Henry set dry pine needles and other tinder on the sand. He clashed flint and steel above them again and again till they caught. No matter how many times you did it, starting a fire was rarely quick or easy. He breathed on the flames when he finally got them going, coaxing them to brighter life. Smith fed them more fuel. At last, the two men had a fire that gave some warmth against the chilly breeze.

  They’d picked this spot not least because it was as close as they could come to New Hastings without being seen from the settlement. All the same, Bartholomew Smith sounded worried when he said, “What if they spy it?”

  “Then we run,” Henry answered. “In the darkness, we’ll lose them.” They would probably lose each other, too, but they could find each other after they’d shaken off Warwick’s men: after daylight, if need be. He went on, “But Warwick’s eyes should be on the north—that’s where Richard is.” He hoped that was where his brother was. That was where Richard was supposed to be.

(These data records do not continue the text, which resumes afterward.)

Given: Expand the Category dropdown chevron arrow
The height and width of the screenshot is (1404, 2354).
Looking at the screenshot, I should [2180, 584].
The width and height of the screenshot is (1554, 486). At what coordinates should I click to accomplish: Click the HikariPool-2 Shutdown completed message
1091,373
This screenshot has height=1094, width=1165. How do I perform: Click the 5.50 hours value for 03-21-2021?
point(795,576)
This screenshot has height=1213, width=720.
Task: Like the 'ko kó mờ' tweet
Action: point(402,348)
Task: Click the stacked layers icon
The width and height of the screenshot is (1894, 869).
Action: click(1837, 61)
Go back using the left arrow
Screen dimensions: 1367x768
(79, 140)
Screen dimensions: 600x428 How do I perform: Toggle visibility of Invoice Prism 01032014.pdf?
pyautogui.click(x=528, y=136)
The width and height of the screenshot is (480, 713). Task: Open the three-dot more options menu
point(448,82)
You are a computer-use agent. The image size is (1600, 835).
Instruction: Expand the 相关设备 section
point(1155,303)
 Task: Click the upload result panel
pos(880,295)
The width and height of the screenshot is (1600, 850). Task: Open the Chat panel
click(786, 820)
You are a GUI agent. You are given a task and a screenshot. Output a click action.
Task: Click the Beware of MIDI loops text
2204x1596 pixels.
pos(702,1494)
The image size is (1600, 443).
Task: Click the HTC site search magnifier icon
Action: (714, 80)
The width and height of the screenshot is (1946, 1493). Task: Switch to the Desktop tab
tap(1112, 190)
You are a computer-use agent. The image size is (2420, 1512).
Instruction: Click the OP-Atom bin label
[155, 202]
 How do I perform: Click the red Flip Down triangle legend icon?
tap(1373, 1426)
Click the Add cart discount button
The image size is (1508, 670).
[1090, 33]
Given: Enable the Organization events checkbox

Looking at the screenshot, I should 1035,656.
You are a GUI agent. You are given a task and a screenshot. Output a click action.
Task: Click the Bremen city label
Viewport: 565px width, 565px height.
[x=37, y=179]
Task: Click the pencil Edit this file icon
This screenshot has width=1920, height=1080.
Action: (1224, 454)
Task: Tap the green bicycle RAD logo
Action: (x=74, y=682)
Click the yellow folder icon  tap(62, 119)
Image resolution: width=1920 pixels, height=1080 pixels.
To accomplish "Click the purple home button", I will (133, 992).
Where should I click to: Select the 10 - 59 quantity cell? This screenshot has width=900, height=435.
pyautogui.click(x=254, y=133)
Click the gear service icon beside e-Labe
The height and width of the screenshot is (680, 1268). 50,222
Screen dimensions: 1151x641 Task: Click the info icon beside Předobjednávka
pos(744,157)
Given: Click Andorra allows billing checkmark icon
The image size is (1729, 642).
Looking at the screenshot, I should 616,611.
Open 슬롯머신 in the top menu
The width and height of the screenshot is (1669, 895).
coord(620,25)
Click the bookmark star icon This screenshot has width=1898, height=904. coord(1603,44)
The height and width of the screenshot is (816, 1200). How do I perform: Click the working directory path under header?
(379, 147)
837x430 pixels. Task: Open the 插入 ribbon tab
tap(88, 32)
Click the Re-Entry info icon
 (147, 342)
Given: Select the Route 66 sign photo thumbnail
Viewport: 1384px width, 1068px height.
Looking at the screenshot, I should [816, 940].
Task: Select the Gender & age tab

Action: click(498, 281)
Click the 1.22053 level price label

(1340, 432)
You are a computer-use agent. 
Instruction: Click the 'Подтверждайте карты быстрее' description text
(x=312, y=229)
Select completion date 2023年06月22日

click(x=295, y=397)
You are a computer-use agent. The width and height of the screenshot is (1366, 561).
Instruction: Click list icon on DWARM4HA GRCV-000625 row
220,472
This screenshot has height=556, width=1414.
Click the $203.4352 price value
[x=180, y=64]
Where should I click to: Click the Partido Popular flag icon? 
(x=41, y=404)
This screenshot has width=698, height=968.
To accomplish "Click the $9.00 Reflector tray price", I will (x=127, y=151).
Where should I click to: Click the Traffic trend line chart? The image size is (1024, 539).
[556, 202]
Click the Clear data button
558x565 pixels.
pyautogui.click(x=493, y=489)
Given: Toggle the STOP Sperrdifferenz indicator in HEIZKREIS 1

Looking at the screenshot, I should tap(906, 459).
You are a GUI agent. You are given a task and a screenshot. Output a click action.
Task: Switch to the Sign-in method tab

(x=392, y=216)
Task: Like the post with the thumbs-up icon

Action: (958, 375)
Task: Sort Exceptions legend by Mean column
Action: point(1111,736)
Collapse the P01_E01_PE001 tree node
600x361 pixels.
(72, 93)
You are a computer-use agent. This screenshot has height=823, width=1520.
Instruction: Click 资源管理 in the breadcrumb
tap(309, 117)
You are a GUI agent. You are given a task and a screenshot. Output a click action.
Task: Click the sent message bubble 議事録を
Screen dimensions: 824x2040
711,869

  Smith peered out to sea. “Where’s the bloody boat? The longer we have to wait here—”

  “Don’t worry,” Henry said. “They have to see the fire. They have to put men into the boat. They have to row ashore. They—”

  Sand grated under a keel. “Come on,” someone called. “What are you waiting for?” Bartholomew Smith and Henry both laughed, in relief as much as for any other reason. They hurried to the boat and scrambled in.

  As soon as Henry had a shifting deck under his feet again instead of the dull, unmoving dirt, he felt like himself. Richard was welcome to the woods and the oil thrushes and the mountains. Henry came alive on the ocean. Clambering up from the boat and over the Rose’s gunwale made him feel ten years younger.

  “Where now, skipper?” a sailor asked.

  “North,” Henry answered at once. “North past the lights of New Hastings.” He could see them from the Rose, where a swell of land had blocked his view from shore. “Then we anchor till we see just where we have to go.”